Around the age of 20 I visited the Smithsonian and saw Japanese woodcuts and was curious enough to look up information at the library. I went to a lumberyard and bought a plank which I had them cut into 12″ sections and proceeded to cut with lino cut tools. The blocks were then printed with a bamboo baren and pulled by hand. My first woodcut is called “For Timothy” and was a gift to my dying cousin. Moving to Charlotte led me to find an artists co-operative that had a printing room with presses and every supply available to use, plus books on how to make etchings and lithographs. I spent several years there teaching myself several different printing techniques. The final works in that studio were experimental. When I was cleaning up color inks I printed monotypes from the leftovers. These prints were discovered by a local anchor person and they did a newscast on me. One artist whose work I admired at the time was Georgia O’Keefe because there was a calendar hanging up in the co-op. I took a class in 1989 in ceramics because I was tired of printing chemicals. The ceramic process did not suit my character.

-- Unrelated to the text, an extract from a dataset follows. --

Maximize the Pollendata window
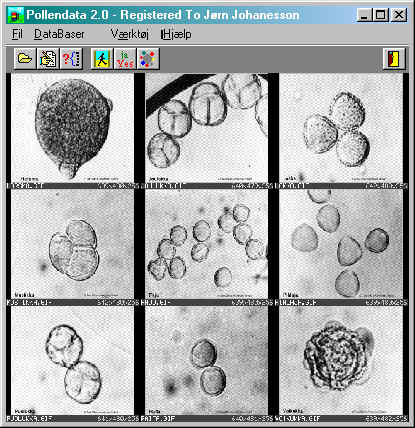The image size is (415, 428). pos(380,15)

I relocated to New Jersey in the mid-90’s and taught myself oil painting and then watercolor and pen and ink. I hung work in galleries and sold some of the paintings. As usual working a full time job left me only a few hours a week to make art. Not long afterward I got married and moved frequently due to my husbands job. During these years, I became an award winning pie baker, beekeeper, organic flower grower, embroiderer and worked in threads, learned to knit and spent any extra time time painting in watercolor and ink. The mobility of small watercolor pans and pen and ink really worked for my lifestyle. In 2004 we lived in the Lehigh Valley for about 8 months. I took 2 classes at the Baum School fully intending to work toward an art degree. I put a portfolio together and was accepted to Kutztown University. Life took a weird turn and I became very ill and was unable to attend college. We moved away and then a divorce in 2010 brought me back to the Lehigh Valley. At which time, I began to use textiles and quilting as a medium. I taught myself how to sew with a machine, cut fabric and quilt. Painting in watercolor was continued and the watercolors were exhibited as well as the works in fabric. In 2013 when I packed up my Allentown studio, I taught myself to use pastels because they were the only tools not packed away. Right after that, upon moving into the Banana Factory studio, I decided to paint more often. The small size of the new studio determined the next move, the decision had to be made: oils or acrylics. I had never used acrylics in a major way and decided that would be the method due to the ease of cleanup. I still work in many mediums. I still don’t know the names of many artists. Whenever I had the chance to see the paintings of Van Gogh in the Netherlands I did. When I was in St. Petersburg, Fl, I went to the Dali Museum. Whenever I was in an art store I purchased supplies that looked interesting and experimented and taught myself to use them. Before the world wide web and search engines I learned to work with the materials and tools that artists use because that was all I had.
I wanted to respond right away to my friend who asked the question, but life got in my way first. Tonight, I found in my response that my art has little to do with other visual artists.  It is more about my early life, my family and just being alive on earth: a speck in the universe who wants to leave her mark.